- _Work request_:
Once you reach the line containing "Click the Label text field with AP100", write out that line and every remaining line of the records exactly.

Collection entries
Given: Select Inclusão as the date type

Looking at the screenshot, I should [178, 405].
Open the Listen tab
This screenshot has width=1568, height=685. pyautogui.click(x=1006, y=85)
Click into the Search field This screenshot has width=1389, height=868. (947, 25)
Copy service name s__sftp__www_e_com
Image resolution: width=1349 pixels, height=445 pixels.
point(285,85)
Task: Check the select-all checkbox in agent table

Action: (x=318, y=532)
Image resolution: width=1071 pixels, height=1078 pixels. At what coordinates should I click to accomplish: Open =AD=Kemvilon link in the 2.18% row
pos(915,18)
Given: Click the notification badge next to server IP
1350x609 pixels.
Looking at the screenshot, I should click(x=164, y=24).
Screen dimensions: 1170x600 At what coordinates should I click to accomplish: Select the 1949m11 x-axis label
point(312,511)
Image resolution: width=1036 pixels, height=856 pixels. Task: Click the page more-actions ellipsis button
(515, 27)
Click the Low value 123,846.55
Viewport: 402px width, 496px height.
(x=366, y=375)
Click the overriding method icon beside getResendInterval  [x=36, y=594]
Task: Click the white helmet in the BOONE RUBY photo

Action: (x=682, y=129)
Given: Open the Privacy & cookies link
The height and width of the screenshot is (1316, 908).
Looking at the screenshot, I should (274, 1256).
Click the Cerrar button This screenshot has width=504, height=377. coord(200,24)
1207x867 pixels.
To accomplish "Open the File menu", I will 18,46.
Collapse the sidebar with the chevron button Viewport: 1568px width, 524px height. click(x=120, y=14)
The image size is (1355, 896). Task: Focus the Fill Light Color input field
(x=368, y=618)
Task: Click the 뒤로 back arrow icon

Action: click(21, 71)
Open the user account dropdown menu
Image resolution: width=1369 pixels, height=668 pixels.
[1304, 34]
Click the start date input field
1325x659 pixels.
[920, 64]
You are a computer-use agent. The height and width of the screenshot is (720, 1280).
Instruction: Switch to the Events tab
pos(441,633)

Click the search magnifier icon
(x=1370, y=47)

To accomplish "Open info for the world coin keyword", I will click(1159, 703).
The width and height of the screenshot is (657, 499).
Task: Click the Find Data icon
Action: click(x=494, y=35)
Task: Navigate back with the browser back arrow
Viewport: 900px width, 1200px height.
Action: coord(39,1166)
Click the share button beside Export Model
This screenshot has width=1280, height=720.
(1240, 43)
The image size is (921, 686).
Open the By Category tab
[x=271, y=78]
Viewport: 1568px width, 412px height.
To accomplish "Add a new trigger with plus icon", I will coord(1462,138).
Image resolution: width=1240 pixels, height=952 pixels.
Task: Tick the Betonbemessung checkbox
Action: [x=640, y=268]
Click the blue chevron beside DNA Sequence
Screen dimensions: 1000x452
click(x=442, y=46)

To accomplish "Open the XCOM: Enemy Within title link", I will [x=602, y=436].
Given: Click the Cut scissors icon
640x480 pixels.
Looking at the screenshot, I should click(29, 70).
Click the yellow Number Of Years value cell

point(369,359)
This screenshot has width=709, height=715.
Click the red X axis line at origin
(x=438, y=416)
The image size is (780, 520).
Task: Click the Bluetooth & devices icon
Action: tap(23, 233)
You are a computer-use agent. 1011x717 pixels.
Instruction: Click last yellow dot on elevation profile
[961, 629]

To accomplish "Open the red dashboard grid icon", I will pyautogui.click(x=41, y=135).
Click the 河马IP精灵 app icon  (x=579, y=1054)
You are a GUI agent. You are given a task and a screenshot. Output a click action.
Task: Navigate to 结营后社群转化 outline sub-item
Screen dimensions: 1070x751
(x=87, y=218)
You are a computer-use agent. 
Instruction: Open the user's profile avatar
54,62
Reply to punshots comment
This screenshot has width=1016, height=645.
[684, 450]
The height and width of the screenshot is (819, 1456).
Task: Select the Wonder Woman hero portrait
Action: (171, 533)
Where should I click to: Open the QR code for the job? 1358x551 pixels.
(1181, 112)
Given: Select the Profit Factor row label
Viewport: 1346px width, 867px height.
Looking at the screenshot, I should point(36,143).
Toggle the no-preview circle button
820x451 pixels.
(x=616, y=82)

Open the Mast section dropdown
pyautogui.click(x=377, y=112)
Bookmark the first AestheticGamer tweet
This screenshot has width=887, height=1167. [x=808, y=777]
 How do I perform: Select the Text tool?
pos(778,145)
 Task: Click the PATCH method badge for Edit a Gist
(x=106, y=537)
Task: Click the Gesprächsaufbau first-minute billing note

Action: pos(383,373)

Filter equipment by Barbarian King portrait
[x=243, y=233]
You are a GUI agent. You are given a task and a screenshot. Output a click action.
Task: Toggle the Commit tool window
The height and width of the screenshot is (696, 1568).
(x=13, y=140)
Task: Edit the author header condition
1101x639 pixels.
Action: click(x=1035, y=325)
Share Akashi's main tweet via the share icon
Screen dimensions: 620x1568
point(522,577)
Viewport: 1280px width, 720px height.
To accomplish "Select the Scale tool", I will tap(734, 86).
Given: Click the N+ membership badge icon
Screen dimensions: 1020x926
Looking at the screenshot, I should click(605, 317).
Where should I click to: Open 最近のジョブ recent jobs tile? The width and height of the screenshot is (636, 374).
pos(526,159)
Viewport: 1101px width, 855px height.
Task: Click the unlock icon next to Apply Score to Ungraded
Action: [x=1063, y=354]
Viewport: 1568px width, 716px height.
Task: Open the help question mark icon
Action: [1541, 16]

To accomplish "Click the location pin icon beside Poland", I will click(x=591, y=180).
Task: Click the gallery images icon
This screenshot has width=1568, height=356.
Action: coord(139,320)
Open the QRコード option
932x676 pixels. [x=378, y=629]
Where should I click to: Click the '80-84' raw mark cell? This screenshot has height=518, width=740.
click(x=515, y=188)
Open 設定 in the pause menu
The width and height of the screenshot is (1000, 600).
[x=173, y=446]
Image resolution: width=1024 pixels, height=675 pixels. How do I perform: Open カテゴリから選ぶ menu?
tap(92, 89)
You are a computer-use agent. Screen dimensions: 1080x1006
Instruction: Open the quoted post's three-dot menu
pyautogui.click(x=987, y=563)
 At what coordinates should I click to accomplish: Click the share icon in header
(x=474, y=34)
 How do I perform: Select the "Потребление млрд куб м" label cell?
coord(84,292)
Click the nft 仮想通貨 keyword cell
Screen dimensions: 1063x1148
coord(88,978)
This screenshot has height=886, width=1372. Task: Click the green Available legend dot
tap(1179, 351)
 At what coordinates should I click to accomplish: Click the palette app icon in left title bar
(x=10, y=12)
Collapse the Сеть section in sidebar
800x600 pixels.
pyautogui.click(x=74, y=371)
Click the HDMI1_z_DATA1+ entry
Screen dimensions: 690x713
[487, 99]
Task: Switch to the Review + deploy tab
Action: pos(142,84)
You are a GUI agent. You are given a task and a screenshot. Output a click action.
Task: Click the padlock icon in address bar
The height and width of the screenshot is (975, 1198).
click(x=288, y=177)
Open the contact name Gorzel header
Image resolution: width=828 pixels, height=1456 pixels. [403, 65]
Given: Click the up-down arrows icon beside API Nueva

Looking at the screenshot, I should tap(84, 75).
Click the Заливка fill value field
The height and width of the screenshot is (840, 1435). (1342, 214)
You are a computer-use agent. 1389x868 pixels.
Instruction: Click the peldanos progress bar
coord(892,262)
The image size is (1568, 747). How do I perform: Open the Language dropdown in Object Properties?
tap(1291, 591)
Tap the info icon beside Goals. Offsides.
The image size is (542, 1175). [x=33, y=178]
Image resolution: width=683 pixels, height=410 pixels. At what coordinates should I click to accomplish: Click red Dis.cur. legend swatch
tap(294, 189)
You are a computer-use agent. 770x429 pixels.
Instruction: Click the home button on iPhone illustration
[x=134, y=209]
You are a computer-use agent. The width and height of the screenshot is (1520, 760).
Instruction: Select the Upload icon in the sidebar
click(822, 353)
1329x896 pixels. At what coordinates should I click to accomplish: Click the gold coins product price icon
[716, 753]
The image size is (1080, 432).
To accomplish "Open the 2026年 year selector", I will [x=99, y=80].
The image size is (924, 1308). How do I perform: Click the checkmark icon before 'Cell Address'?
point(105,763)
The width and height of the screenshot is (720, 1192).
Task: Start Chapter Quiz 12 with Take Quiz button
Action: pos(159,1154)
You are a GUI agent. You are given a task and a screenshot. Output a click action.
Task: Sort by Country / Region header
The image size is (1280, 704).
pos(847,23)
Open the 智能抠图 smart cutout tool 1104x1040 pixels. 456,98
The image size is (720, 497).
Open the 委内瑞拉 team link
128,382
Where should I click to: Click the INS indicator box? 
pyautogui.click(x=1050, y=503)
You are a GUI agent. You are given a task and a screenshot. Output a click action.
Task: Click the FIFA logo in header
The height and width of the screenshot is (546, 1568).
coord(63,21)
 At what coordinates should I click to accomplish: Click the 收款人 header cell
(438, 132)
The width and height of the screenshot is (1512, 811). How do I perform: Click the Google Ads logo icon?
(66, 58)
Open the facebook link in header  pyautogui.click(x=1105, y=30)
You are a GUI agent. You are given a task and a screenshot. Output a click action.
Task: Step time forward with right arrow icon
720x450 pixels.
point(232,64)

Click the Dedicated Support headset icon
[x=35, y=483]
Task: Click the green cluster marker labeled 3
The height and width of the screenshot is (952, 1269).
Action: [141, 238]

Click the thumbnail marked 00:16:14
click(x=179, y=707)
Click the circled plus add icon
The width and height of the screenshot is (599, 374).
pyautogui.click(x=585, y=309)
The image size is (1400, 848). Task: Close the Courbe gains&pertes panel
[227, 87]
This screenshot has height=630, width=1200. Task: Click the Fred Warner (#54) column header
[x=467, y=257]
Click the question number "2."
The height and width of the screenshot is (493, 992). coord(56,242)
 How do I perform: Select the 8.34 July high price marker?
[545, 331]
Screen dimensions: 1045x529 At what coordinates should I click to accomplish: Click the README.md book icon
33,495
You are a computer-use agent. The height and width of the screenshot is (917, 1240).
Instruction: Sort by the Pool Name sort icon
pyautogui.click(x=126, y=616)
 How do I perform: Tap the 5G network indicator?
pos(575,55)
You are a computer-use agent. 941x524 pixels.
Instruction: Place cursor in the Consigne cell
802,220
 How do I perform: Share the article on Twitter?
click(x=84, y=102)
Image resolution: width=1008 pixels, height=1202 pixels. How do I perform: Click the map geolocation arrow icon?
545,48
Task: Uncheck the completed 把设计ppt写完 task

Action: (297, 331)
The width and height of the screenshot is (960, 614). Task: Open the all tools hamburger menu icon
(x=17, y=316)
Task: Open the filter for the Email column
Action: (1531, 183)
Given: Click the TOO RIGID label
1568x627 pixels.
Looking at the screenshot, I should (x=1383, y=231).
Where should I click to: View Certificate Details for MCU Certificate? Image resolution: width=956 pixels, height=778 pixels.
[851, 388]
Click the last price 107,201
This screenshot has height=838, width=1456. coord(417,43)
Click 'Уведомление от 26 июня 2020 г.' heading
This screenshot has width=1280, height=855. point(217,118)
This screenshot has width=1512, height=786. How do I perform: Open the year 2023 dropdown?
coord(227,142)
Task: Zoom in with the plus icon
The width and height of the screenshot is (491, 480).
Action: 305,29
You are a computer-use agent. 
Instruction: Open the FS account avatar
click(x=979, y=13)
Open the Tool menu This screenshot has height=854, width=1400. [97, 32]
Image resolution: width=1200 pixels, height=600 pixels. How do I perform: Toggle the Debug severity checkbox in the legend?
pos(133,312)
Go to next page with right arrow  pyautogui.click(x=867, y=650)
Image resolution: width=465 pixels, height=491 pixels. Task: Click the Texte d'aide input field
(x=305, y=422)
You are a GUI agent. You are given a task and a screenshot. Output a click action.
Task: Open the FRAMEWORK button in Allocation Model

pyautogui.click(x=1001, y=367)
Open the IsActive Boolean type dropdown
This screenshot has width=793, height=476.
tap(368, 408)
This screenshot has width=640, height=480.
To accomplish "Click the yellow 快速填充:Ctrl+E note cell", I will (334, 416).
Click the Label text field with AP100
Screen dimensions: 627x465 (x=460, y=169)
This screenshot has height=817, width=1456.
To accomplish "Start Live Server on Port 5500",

- _Reply_:
Click the Label text field with AP100
Screen dimensions: 627x465 (x=460, y=169)
This screenshot has height=817, width=1456.
To accomplish "Start Live Server on Port 5500",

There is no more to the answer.